### RECORDED DATA
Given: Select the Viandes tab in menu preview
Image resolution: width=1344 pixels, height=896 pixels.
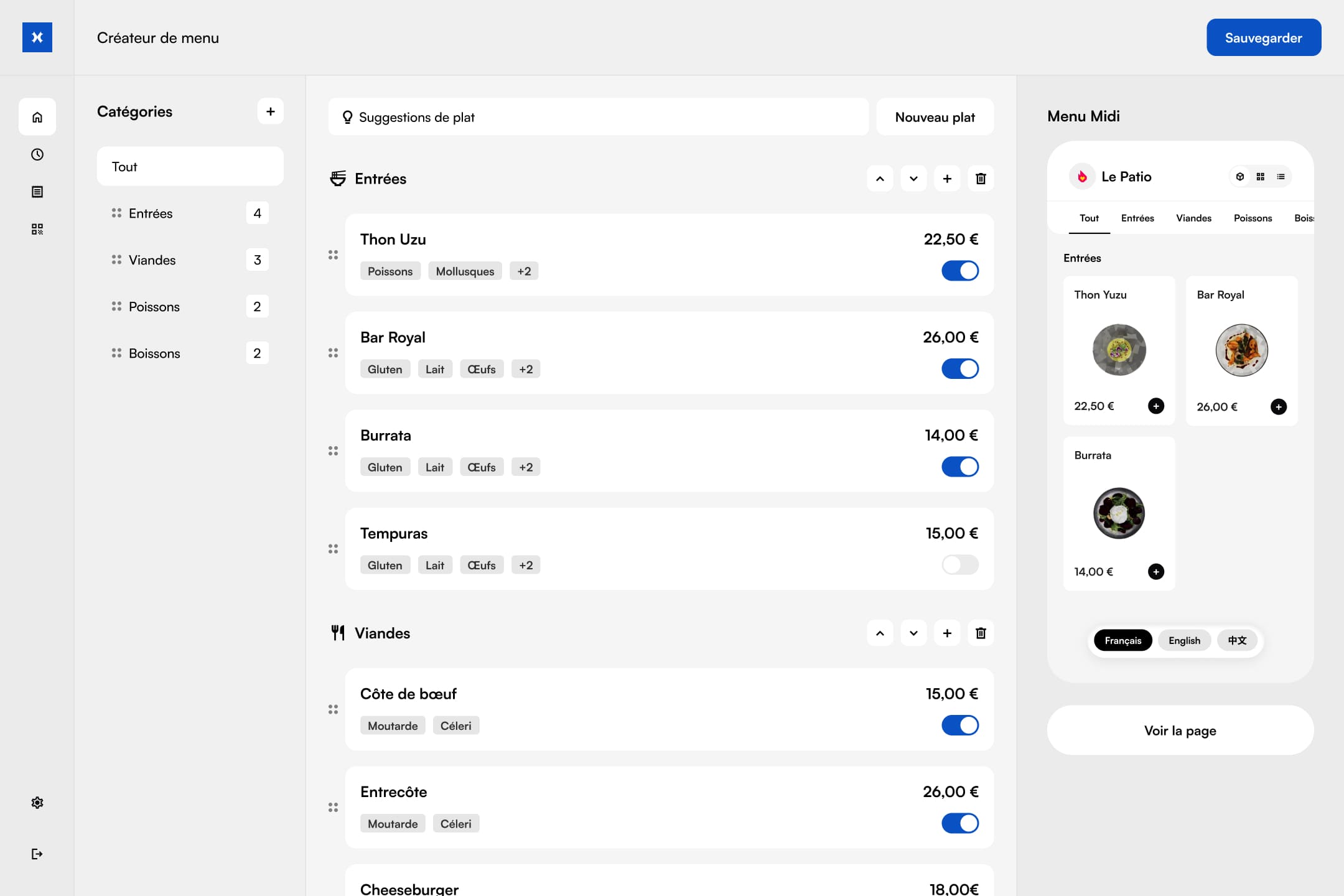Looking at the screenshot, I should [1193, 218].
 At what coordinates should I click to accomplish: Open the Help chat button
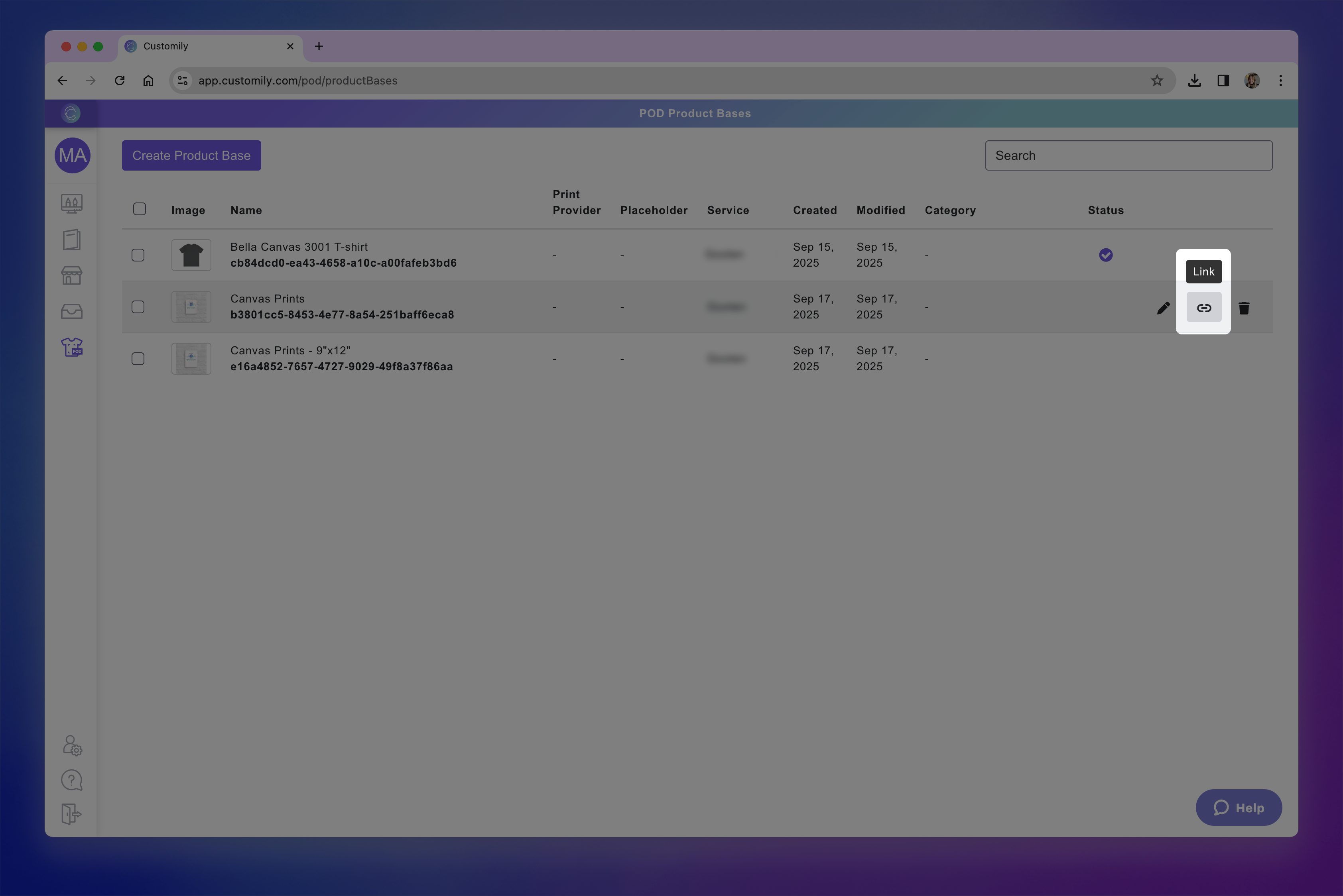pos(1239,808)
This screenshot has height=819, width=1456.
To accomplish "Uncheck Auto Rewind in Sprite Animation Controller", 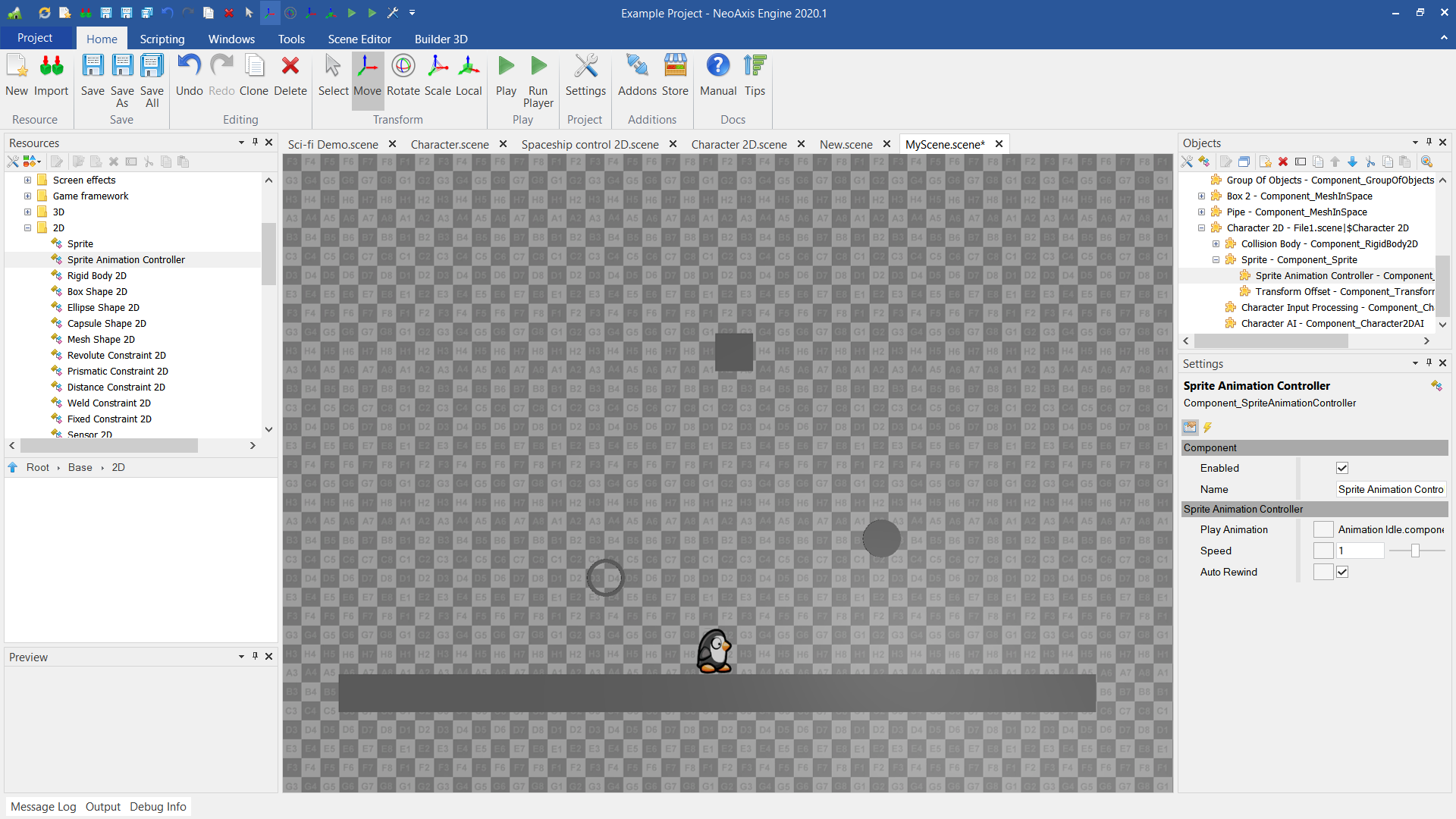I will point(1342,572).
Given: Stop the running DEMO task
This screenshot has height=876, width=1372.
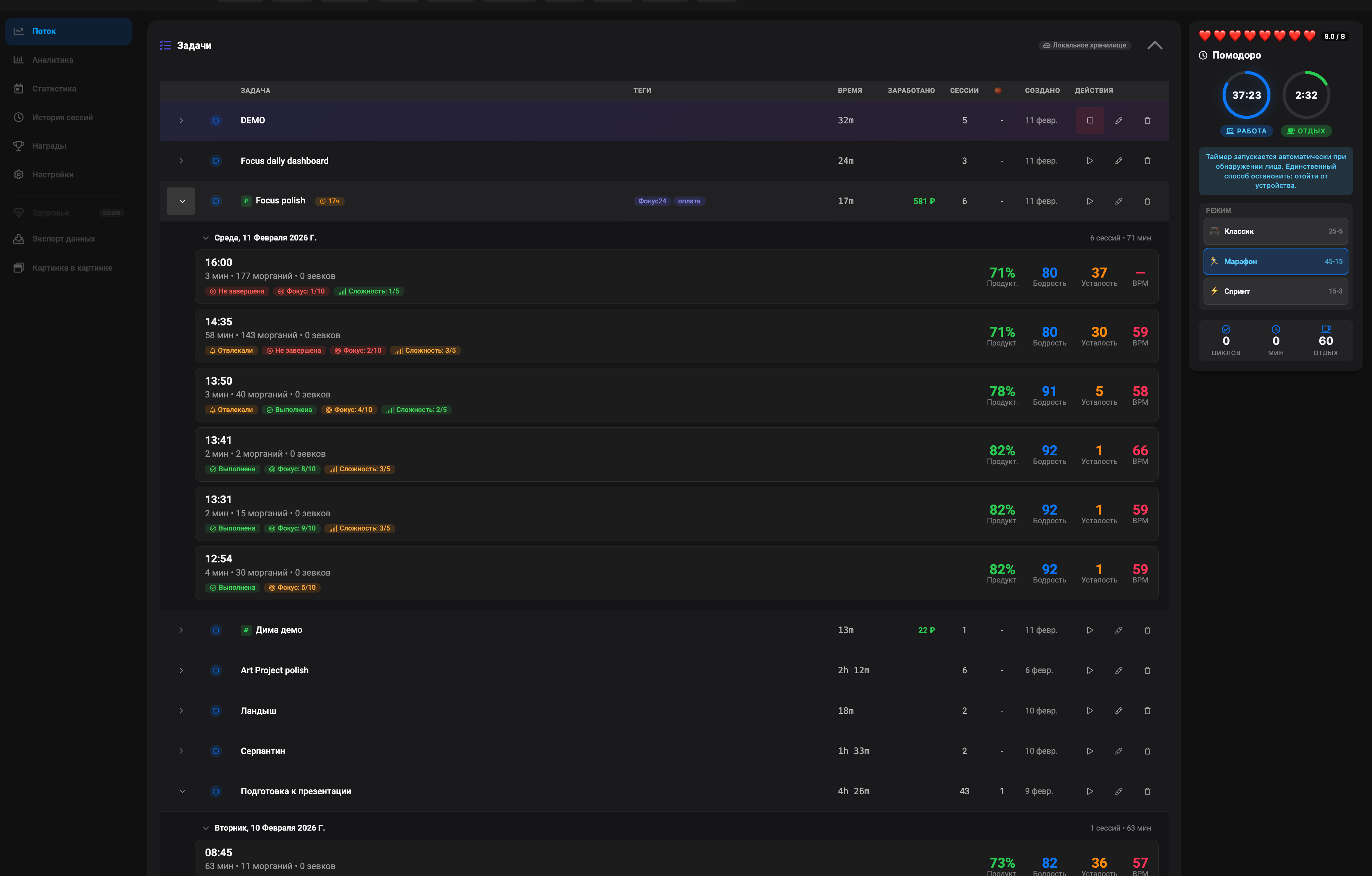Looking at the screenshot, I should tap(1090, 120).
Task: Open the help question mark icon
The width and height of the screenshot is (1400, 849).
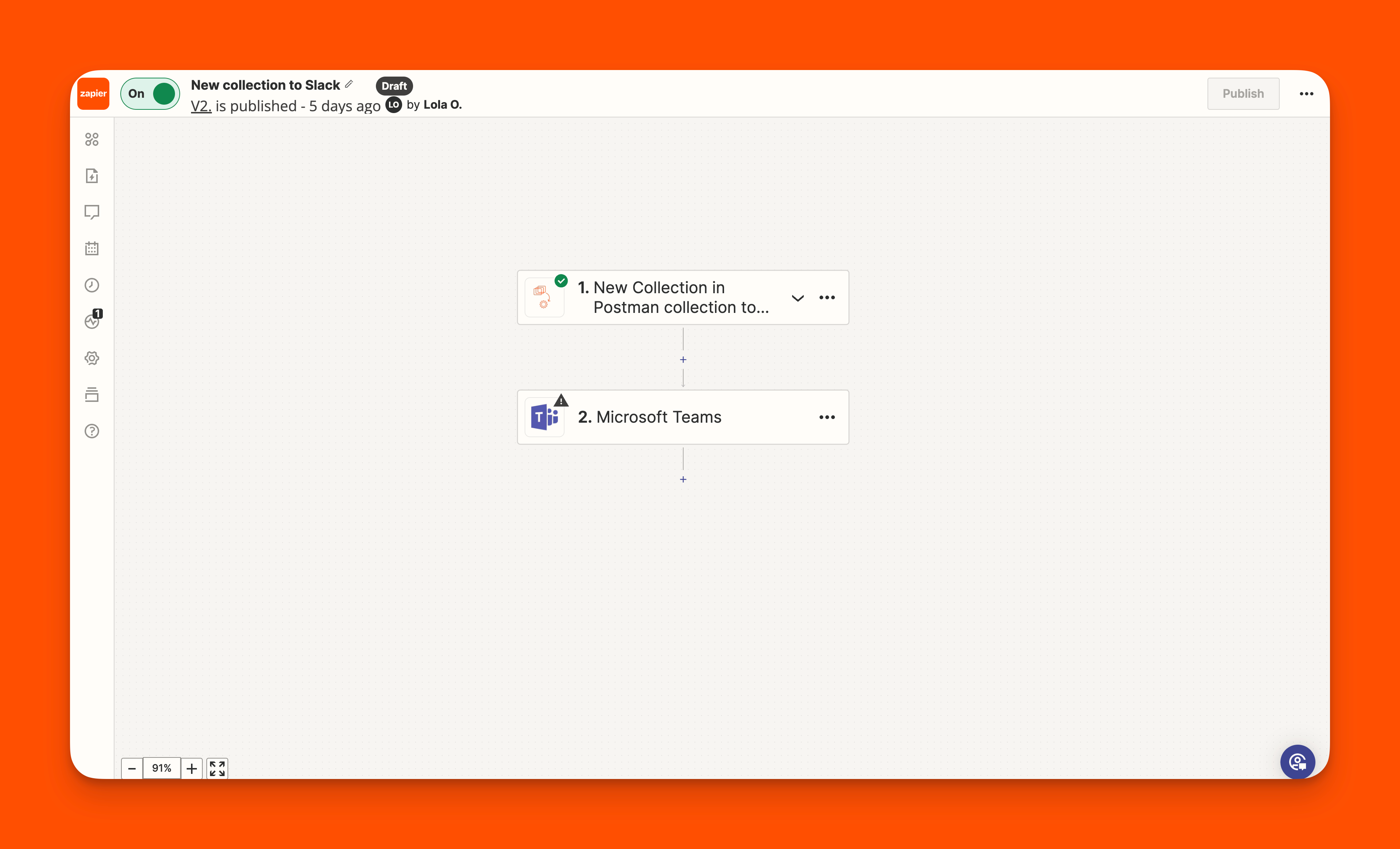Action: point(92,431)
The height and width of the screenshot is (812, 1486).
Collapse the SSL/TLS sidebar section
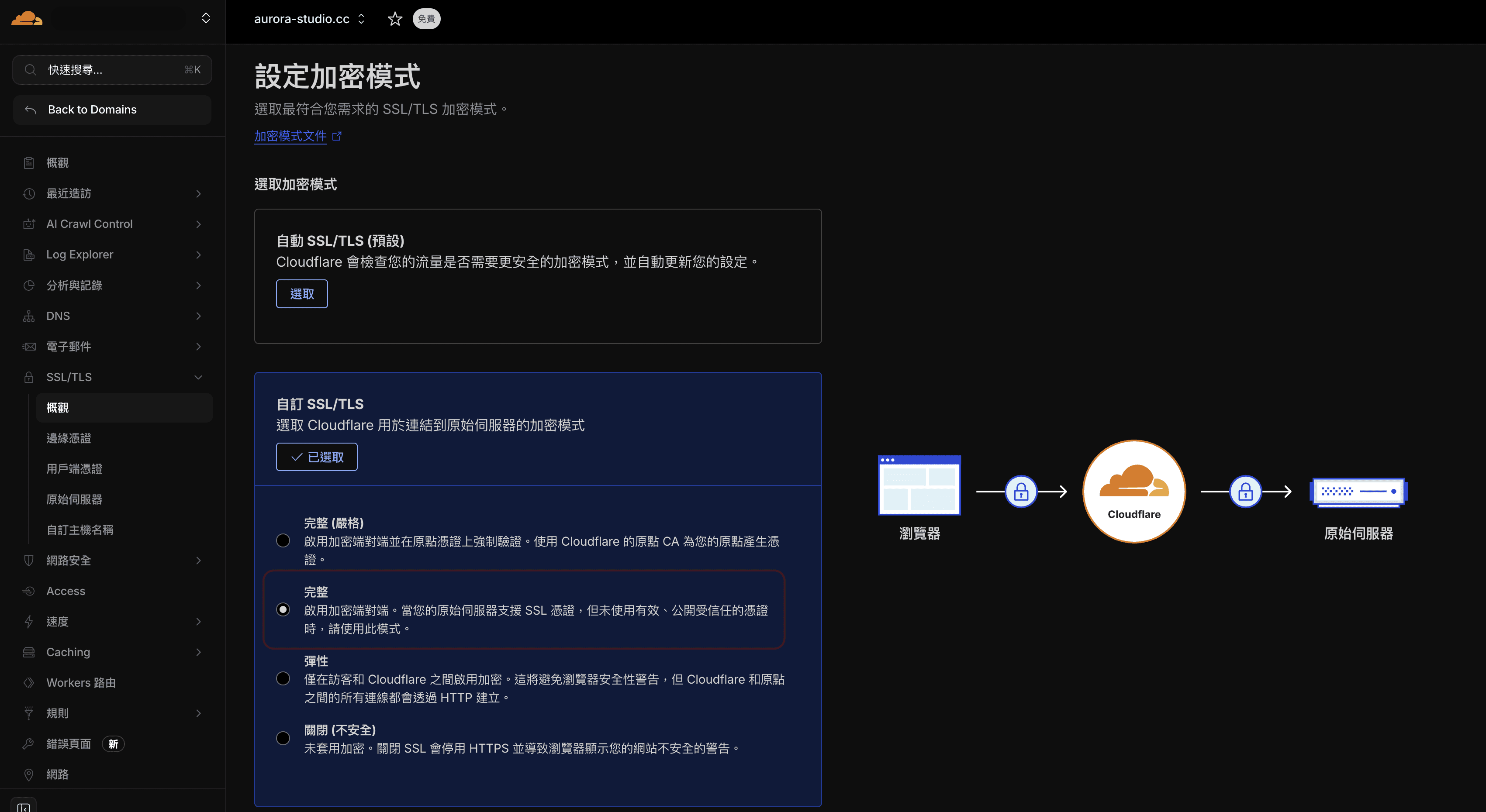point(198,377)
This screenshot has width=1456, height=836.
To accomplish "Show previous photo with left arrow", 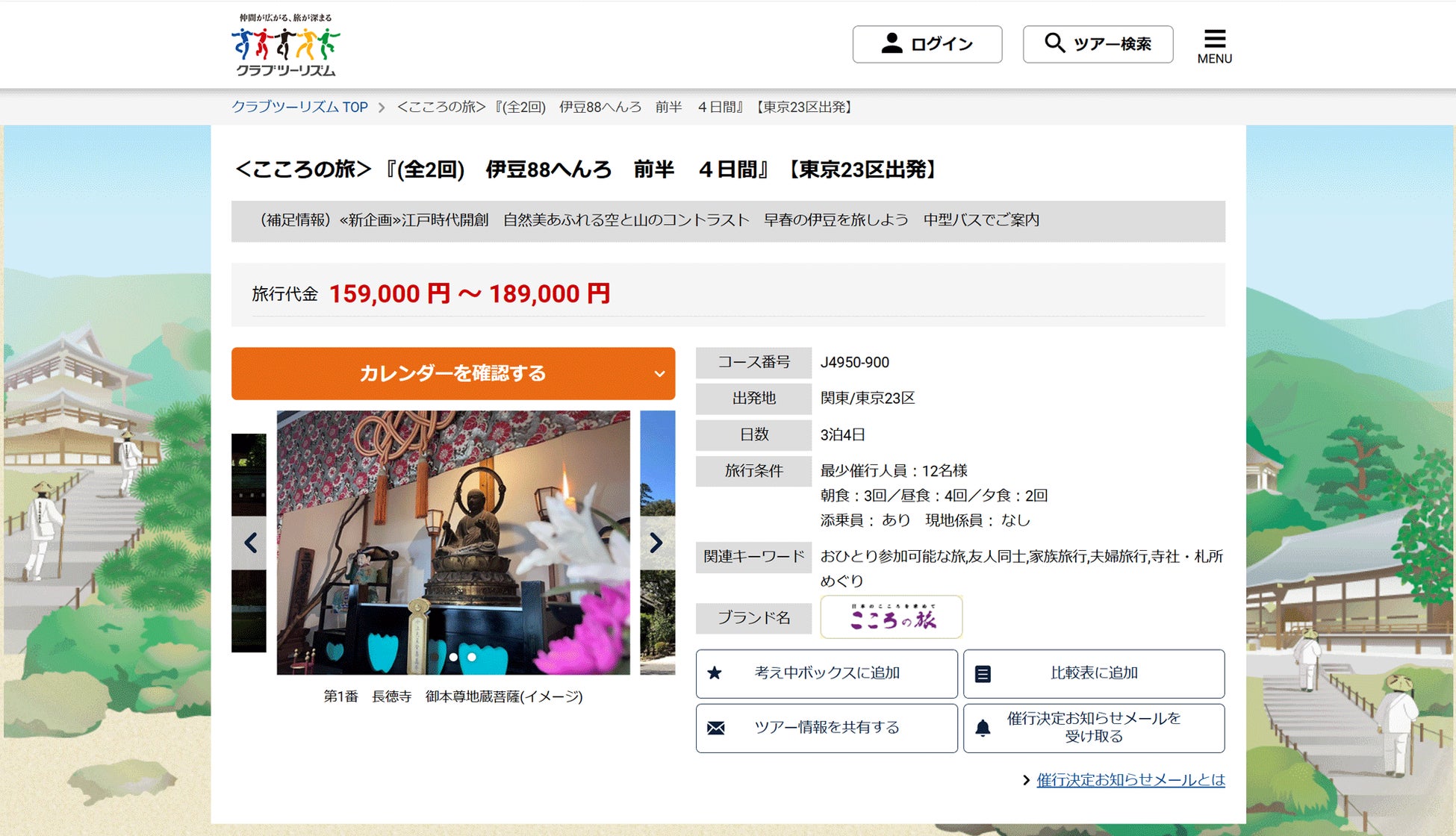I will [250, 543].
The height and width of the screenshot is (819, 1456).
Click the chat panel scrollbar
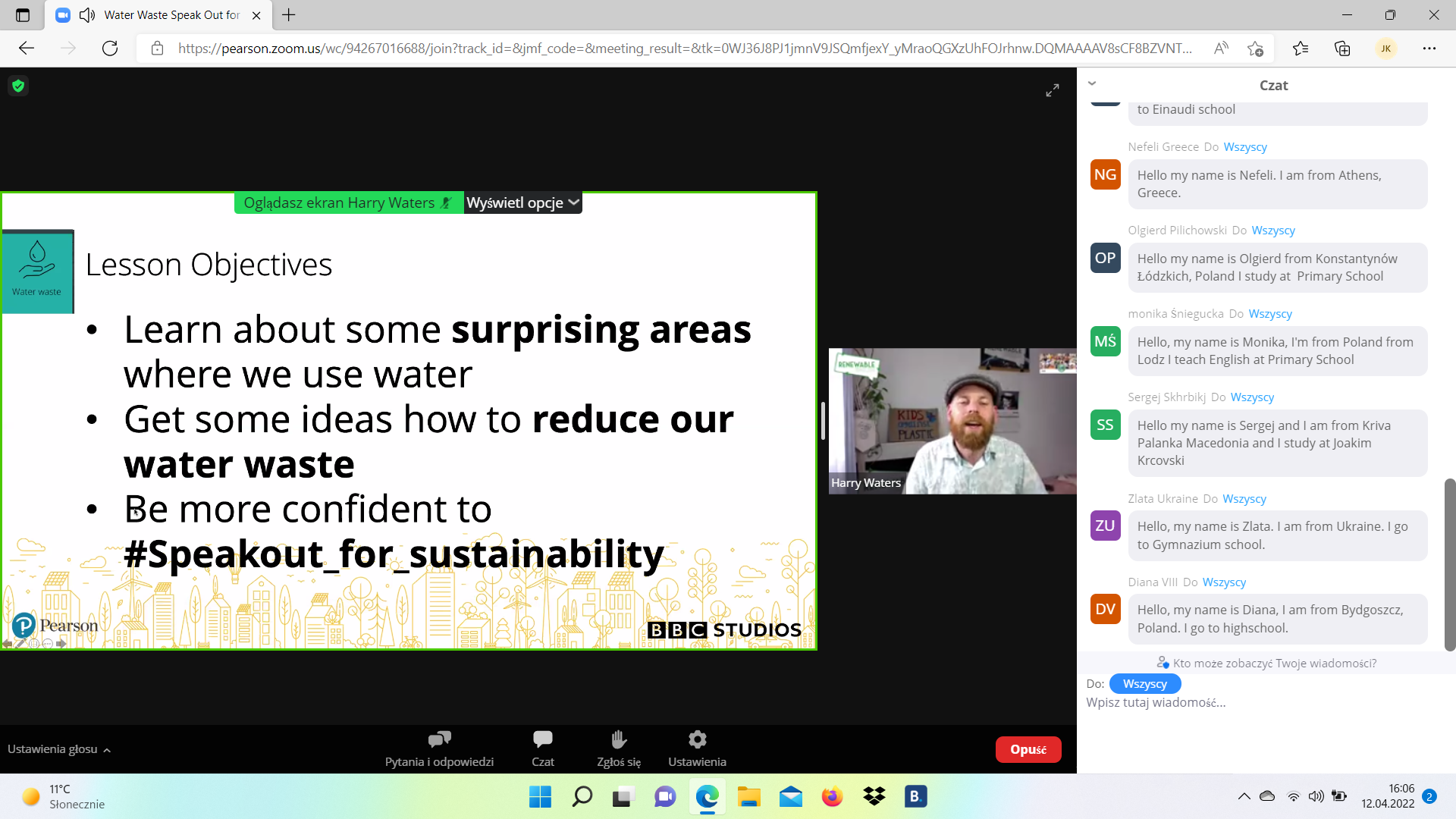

### EXERCISE REQUIREMENTS
Scan the material above for the string "Given". Return each line where it occurs.

### RESULT OF THIS TASK
Given: Select the Viandes tab in menu preview
Given: Stop the running DEMO task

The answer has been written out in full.